» **RECORDS FOR THE TASK**

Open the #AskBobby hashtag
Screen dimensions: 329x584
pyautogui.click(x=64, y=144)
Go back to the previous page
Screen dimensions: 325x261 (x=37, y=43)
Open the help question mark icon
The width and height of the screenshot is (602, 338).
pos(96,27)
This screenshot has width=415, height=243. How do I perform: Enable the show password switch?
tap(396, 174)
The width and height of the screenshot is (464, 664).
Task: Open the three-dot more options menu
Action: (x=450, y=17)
...
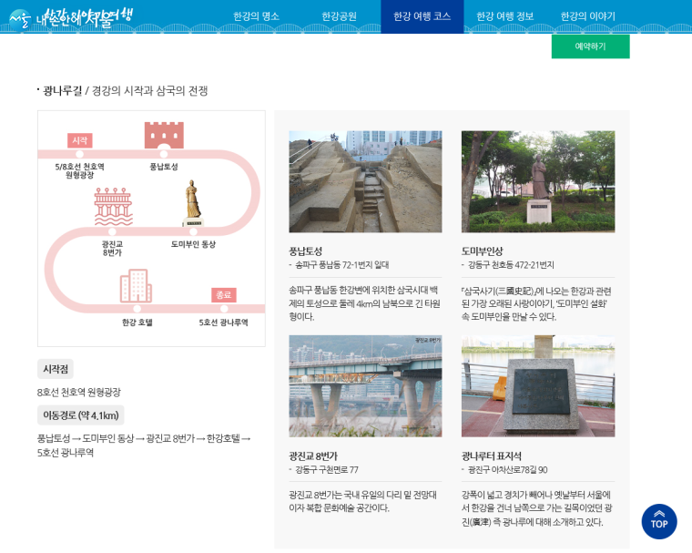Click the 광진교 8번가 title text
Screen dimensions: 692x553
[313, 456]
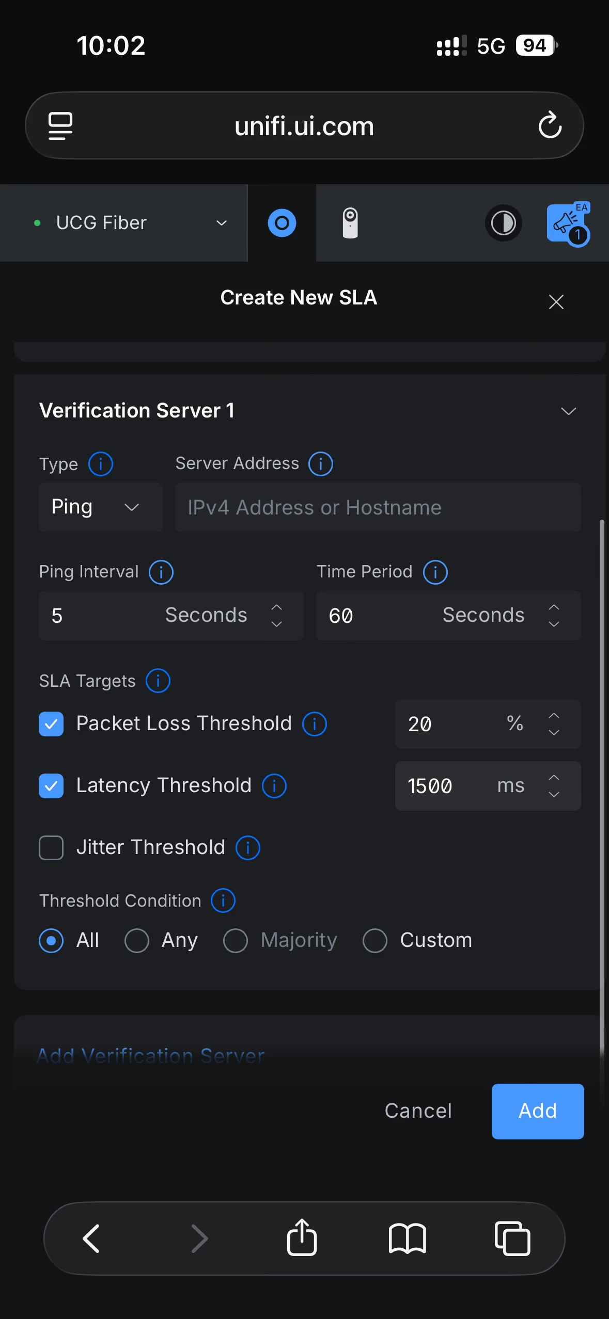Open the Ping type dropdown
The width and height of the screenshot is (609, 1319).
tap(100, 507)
---
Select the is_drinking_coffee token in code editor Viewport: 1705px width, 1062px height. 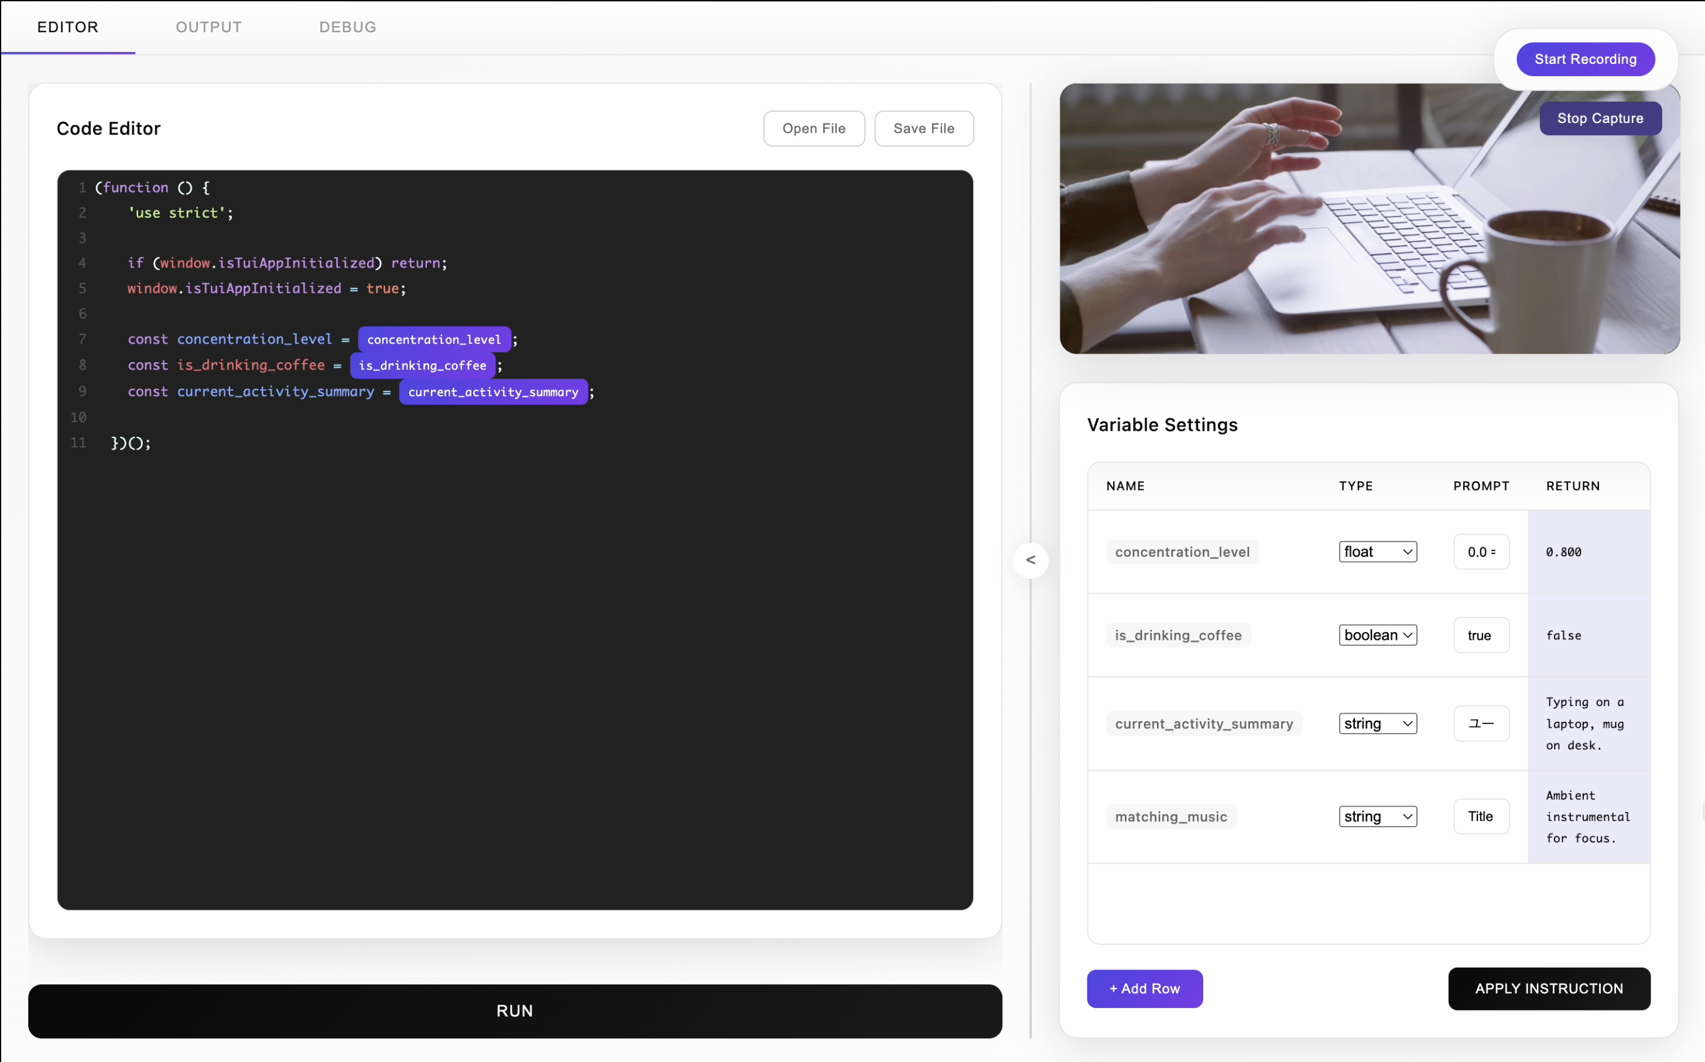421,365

» **TASK REQUIREMENTS**
Render the lines of the records as a numbered list, starting at the line that contains "Go back to the previous page" and stopping after the line that contains "Action: (x=450, y=17)". Leave out any blank lines.

» **EXERCISE SOLUTION**
1. Go back to the previous page
2. Screen dimensions: 325x261 (x=37, y=43)
3. Open the help question mark icon
4. The width and height of the screenshot is (602, 338).
5. pos(96,27)
6. This screenshot has width=415, height=243. How do I perform: Enable the show password switch?
7. tap(396, 174)
8. The width and height of the screenshot is (464, 664).
9. Task: Open the three-dot more options menu
10. Action: (x=450, y=17)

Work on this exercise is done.